RECORDS FOR THIS EXERCISE:
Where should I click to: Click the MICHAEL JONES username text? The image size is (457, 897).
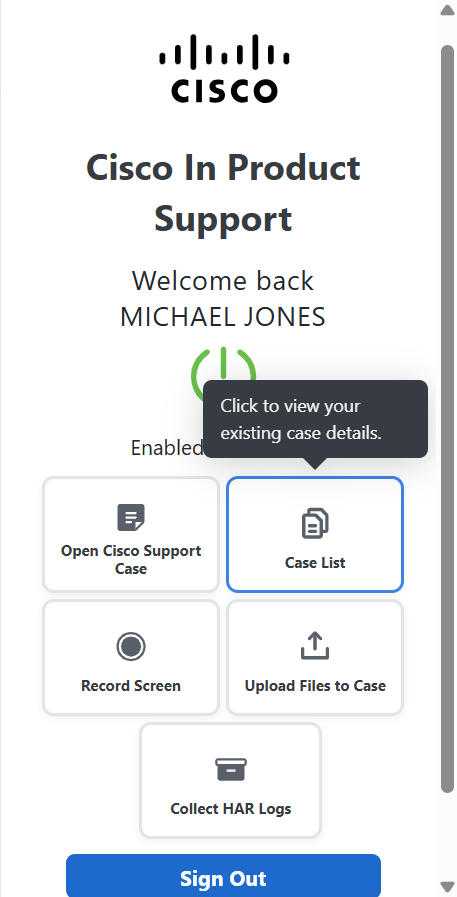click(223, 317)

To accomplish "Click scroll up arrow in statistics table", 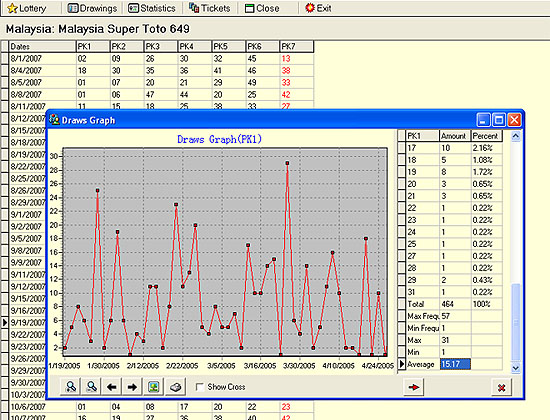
...
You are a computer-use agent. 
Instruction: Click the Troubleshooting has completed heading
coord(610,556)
==
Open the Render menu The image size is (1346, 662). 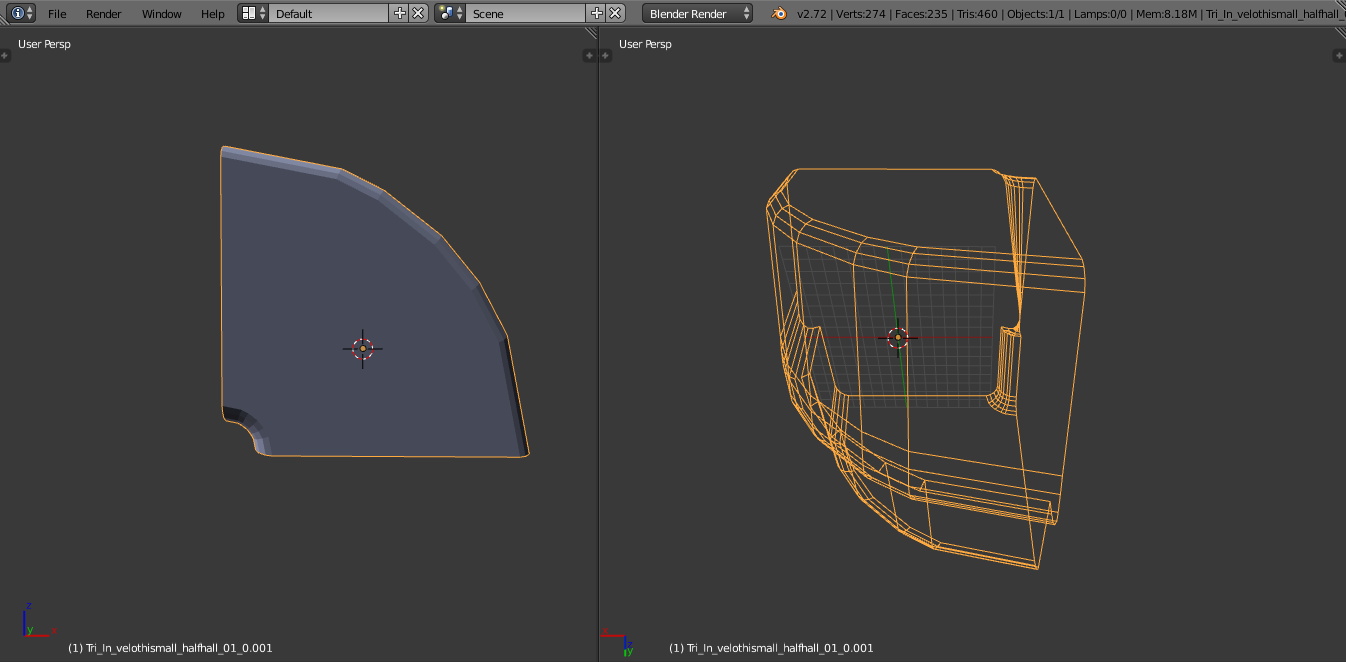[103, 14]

PROBLEM DETAILS: Find where the line with "Where should I" sits in the material above and where the line with "scroll up arrow" sits. Set down exactly the lines from the first to the second, both included and nothing else, without pictures.

RESULT OF THIS EXERCISE:
Where should I click to: Click the MICHAEL JONES username text? The image size is (457, 897).
click(223, 317)

To accomplish "Click scroll up arrow in statistics table", 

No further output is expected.